| Task inputs |
○ ○ ○ ○

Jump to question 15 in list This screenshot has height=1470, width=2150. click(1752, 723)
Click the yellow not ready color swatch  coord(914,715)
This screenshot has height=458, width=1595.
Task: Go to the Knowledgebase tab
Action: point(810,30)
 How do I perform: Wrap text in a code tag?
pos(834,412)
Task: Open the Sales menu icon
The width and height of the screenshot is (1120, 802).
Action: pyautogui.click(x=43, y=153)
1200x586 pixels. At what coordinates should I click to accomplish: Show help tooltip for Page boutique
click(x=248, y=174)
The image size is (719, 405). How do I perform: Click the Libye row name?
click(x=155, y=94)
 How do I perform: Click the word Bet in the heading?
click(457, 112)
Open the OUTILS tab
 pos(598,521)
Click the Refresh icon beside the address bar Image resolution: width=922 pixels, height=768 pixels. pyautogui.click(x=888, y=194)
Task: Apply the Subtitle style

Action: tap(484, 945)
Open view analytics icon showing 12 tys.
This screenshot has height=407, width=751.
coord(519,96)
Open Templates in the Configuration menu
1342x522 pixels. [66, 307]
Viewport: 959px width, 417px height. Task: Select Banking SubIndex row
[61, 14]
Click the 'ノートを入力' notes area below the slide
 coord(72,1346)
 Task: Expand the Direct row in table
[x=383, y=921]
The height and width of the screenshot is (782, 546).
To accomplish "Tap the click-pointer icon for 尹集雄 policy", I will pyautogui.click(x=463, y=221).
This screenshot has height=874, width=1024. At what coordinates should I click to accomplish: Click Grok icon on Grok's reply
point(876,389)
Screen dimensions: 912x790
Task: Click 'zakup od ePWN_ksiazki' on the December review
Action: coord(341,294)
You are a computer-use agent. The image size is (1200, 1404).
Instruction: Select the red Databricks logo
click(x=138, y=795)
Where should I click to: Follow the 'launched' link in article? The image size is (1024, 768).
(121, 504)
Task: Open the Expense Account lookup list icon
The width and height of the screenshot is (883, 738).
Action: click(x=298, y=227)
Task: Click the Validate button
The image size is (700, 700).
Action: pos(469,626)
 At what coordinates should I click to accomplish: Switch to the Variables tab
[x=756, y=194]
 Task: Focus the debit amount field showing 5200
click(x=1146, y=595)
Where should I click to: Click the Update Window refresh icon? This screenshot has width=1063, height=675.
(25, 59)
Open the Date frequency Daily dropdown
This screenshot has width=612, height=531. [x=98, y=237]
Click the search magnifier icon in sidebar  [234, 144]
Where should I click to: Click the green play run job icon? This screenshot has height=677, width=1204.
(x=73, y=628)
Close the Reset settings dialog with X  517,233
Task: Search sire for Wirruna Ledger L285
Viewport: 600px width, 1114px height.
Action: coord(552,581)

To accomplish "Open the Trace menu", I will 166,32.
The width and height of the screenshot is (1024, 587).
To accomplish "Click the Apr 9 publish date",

○ ○ ○ ○

| Problem |
Render every line of the listing above as a JSON array of strings, one string per line, leaving out blank lines.

| Solution for this exercise |
[
  "Jump to question 15 in list This screenshot has height=1470, width=2150. click(1752, 723)",
  "Click the yellow not ready color swatch  coord(914,715)",
  "This screenshot has height=458, width=1595.",
  "Task: Go to the Knowledgebase tab",
  "Action: point(810,30)",
  " How do I perform: Wrap text in a code tag?",
  "pos(834,412)",
  "Task: Open the Sales menu icon",
  "The width and height of the screenshot is (1120, 802).",
  "Action: pyautogui.click(x=43, y=153)",
  "1200x586 pixels. At what coordinates should I click to accomplish: Show help tooltip for Page boutique",
  "click(x=248, y=174)",
  "The image size is (719, 405). How do I perform: Click the Libye row name?",
  "click(x=155, y=94)",
  " How do I perform: Click the word Bet in the heading?",
  "click(457, 112)",
  "Open the OUTILS tab",
  " pos(598,521)",
  "Click the Refresh icon beside the address bar Image resolution: width=922 pixels, height=768 pixels. pyautogui.click(x=888, y=194)",
  "Task: Apply the Subtitle style",
  "Action: tap(484, 945)",
  "Open view analytics icon showing 12 tys.",
  "This screenshot has height=407, width=751.",
  "coord(519,96)",
  "Open Templates in the Configuration menu",
  "1342x522 pixels. [66, 307]",
  "Viewport: 959px width, 417px height. Task: Select Banking SubIndex row",
  "[61, 14]",
  "Click the 'ノートを入力' notes area below the slide",
  " coord(72,1346)",
  " Task: Expand the Direct row in table",
  "[x=383, y=921]",
  "The height and width of the screenshot is (782, 546).",
  "To accomplish \"Tap the click-pointer icon for 尹集雄 policy\", I will pyautogui.click(x=463, y=221).",
  "This screenshot has height=874, width=1024. At what coordinates should I click to accomplish: Click Grok icon on Grok's reply",
  "point(876,389)",
  "Screen dimensions: 912x790",
  "Task: Click 'zakup od ePWN_ksiazki' on the December review",
  "Action: coord(341,294)",
  "You are a computer-use agent. The image size is (1200, 1404).",
  "Instruction: Select the red Databricks logo",
  "click(x=138, y=795)",
  "Where should I click to: Follow the 'launched' link in article? The image size is (1024, 768).",
  "(121, 504)",
  "Task: Open the Expense Account lookup list icon",
  "The width and height of the screenshot is (883, 738).",
  "Action: click(x=298, y=227)",
  "Task: Click the Validate button",
  "The image size is (700, 700).",
  "Action: pos(469,626)",
  " At what coordinates should I click to accomplish: Switch to the Variables tab",
  "[x=756, y=194]",
  " Task: Focus the debit amount field showing 5200",
  "click(x=1146, y=595)",
  "Where should I click to: Click the Update Window refresh icon? This screenshot has width=1063, height=675.",
  "(25, 59)",
  "Open the Date frequency Daily dropdown",
  "This screenshot has width=612, height=531. [x=98, y=237]",
  "Click the search magnifier icon in sidebar  [234, 144]",
  "Where should I click to: Click the green play run job icon? This screenshot has height=677, width=1204.",
  "(x=73, y=628)",
  "Close the Reset settings dialog with X  517,233",
  "Task: Search sire for Wirruna Ledger L285",
  "Viewport: 600px width, 1114px height.",
  "Action: coord(552,581)",
  "To accomplish \"Open the Trace menu\", I will 166,32.",
  "The width and height of the screenshot is (1024, 587).",
  "To accomplish \"Click the Apr 9 publish date\","
]